Back on our tour, Steinmetz and I are taking in the view from the deck of the Ranch with a handful of Flow Kana farmers and some out-of-town employees, sampling a pre-roll of a new strain that’s rich in an obscure cannabinoid called THCV, which is supposed to curb anxiety and suppress appetite (“Jenny Craig weed,” they call it). After a couple of thoughtful tokes, Steinmetz lays out the three-part solution to the farmers’ pain: Massively increase the number of legal retail outlets. Crack down on illegal dispensaries. And reduce taxes. (CA Assembly Bill 286, which would reduce the cannabis excise tax from 15 percent to 11 percent and suspend the cultivation tax, is awaiting hearings in the legislature.) Steinmetz also has been pushing for an industry-wide grading system, to ensure that growers of AAA cannabis get the prices they deserve. “In new industries, they always overregulate first, and then peel back layers,” Steinmetz says. “We just have to get through the next couple of years.”
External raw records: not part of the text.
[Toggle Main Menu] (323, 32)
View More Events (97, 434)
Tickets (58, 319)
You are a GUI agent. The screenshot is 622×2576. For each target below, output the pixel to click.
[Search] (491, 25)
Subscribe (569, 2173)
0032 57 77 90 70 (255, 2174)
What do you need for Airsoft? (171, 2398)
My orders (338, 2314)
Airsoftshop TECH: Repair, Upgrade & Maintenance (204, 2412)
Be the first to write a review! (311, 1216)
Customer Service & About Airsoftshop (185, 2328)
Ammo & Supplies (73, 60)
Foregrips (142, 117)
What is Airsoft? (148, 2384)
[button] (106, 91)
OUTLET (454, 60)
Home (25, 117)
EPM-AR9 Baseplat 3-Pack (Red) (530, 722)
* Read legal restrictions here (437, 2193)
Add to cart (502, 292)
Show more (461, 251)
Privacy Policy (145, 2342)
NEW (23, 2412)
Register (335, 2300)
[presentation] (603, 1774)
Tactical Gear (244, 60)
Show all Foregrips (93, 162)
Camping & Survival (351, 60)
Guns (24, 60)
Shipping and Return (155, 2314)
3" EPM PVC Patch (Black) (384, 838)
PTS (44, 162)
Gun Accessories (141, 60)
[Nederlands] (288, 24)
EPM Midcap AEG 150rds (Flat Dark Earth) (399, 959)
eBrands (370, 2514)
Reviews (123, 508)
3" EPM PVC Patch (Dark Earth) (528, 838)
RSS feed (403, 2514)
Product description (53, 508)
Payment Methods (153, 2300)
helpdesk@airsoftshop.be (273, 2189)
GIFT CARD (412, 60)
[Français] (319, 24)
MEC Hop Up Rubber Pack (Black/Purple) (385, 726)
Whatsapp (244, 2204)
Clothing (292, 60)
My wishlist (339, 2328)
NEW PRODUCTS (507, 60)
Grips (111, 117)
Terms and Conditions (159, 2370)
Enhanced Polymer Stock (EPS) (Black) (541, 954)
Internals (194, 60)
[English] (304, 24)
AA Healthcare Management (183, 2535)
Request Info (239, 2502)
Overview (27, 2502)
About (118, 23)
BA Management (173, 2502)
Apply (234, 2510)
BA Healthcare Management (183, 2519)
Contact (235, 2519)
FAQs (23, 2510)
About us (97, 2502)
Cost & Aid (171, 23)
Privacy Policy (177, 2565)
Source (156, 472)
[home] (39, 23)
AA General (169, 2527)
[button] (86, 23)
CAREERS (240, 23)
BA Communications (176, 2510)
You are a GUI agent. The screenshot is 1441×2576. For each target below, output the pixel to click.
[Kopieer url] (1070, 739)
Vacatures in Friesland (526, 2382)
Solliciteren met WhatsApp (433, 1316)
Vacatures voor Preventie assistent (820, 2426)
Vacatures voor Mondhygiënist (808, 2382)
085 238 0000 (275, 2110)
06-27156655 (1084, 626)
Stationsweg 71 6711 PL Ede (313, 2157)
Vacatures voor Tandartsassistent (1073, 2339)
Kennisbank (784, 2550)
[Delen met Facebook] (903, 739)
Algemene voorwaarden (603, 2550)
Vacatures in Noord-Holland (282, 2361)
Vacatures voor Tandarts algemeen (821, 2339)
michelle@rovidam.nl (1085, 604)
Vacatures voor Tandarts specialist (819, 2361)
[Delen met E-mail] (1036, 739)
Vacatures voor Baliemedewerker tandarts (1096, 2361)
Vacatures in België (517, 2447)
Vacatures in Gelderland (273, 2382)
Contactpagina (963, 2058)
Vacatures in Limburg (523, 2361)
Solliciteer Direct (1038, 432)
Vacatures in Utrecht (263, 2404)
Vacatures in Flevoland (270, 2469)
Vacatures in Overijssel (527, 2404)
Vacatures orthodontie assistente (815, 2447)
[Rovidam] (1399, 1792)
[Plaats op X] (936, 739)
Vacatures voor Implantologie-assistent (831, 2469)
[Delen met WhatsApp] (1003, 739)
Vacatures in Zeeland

Apart from advocacy, branding, and efficiencies of scale, Flow Kana offers farmers something that the big guys never could: an authentic sense of community. That’s reinforced by lots of real-world, face-to-face contact. Steinmetz and Cassani host quarterly picnics that bring together their entire farmer network, as well as more intimate gatherings here at the Ranch, bringing together farmers, investors, company execs, and potential business partners.
On the night I’m visiting, they’re joined for dinner by neighbors Cyril Guthridge and his wife, Anna, along with glowing newlyweds Simon Evers and his wife, Jennifer Gray, who could be models for a Patagonia line of weed. There’s wine and a refrigerated case full of beer and fancy seltzer. An array of Flow Kana products sits on a side table. At dinner—excellent takeout Indian food laid out on a rustic wood banquet table—the conversation turns from runaway sheep to problems with keeping accounts at local banks. Steinmetz listens more than he talks.
Being a prominent cannabis CEO has given Steinmetz access to lofty company—in 2016, he was invited to Richard Branson’s Necker Island, to speak at a kitesurfing competition/pitch event, where he managed to get five minutes in person with Branson, one of his heroes. But he and Cassani are clearly at home here, hanging with the neighbors. “I feel like we gravitated to Mendocino because we felt for the first time in the U.S. that same sense of community we had back home,” Steinmetz says. Now, all he has to do is to save that community. “It’s a massive weight,” he says. “What we’re fighting for is not a couple of numbers on a bottom line. These are real people in real communities and real livelihoods that are at stake. We know what we’re going to get to. We just don’t know what bumpy roads and what paths we need to take to get there.”